The contactless microchip in the CIE securely stores biometric data including the cardholder’s facial photograph and fingerprints, and these are used both to authenticate online services and to verify the identity holder at checkpoints ^{[2] [4]}. The CIE’s chip conforms to ICAO‑style e‑document practices — meaning the photograph and biometric identifiers are encoded for machine reading — and reporting notes that fingerprint data on the card are subject to restricted access in practice (for example, fingerprints are accessible only by police forces, per the CIE description) ^{[1] [2]}.

3. SPID, the IT Wallet and “qualified attributes” — how the dataset can expand beyond the CIE

Italy’s public digital identity (SPID) and the forthcoming IT Wallet are separate but interoperable systems that rely on verified personal identifiers drawn from existing documents (CIE, passport, tax number, health card) and can carry certified attributes such as professional registrations or educational qualifications; AgID guidance requires presentation of primary documents and the IT Wallet pilot intends to house a broader range of certificates and civil documents ^{[6] [7] [3]}. Namirial and other identity providers are authorized to issue digital identities and to integrate qualified attributes certified by managers (universities, professional registers), which means the “dataset” for a digital identity ecosystem can include both the CIE’s core personal/biometric fields and additional verified attributes issued by third parties ^[3].

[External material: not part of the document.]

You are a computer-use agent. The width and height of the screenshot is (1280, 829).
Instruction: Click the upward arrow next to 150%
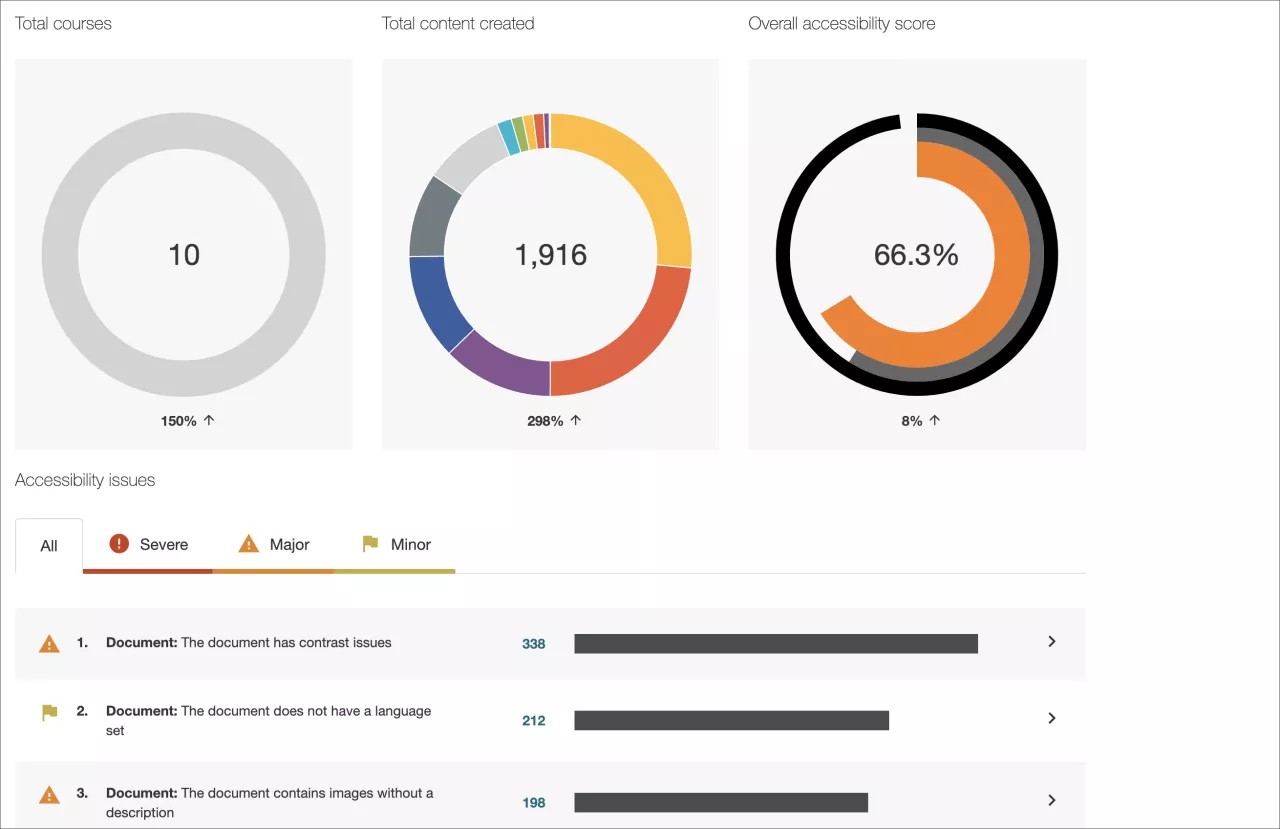(x=207, y=420)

4. Storage, standards and vendor roles — technical and policy context

The CIE’s microprocessor and security features are implemented with private vendors and conform to machine‑readable and cryptographic standards referenced by Italian suppliers such as Thales; the card is a polycarbonate ID‑1 smartcard with an NFC‑enabled chip used for online authentication and e‑government services ^{[8] [2]}. Multiple reports underscore that biometric authentication is both a security goal and a policy flashpoint — Italian researchers promote facial biometrics for stronger authentication while the national data protection authority has scrutinized emerging biometric practices (e.g., iris projects) under GDPR, highlighting legal limits on what biometrics can be collected and how they can be used ^{[9] [10]}.

5. What is not — and what remains unclear from available reporting

Public reporting and official pages summarize the CIE’s stored photo and fingerprint biometrics and core personal fields, and they describe SPID/IT‑Wallet carrying certified attributes, but none of the provided sources publishes an exhaustive, field‑by‑field schema for every dataset element (for example, a full list of data elements, their formats, and retention/processing rules is not contained in these excerpts); therefore definitive statements beyond the documented photo, fingerprints and basic civil data would exceed the available reporting ^{[1] [2] [3]}.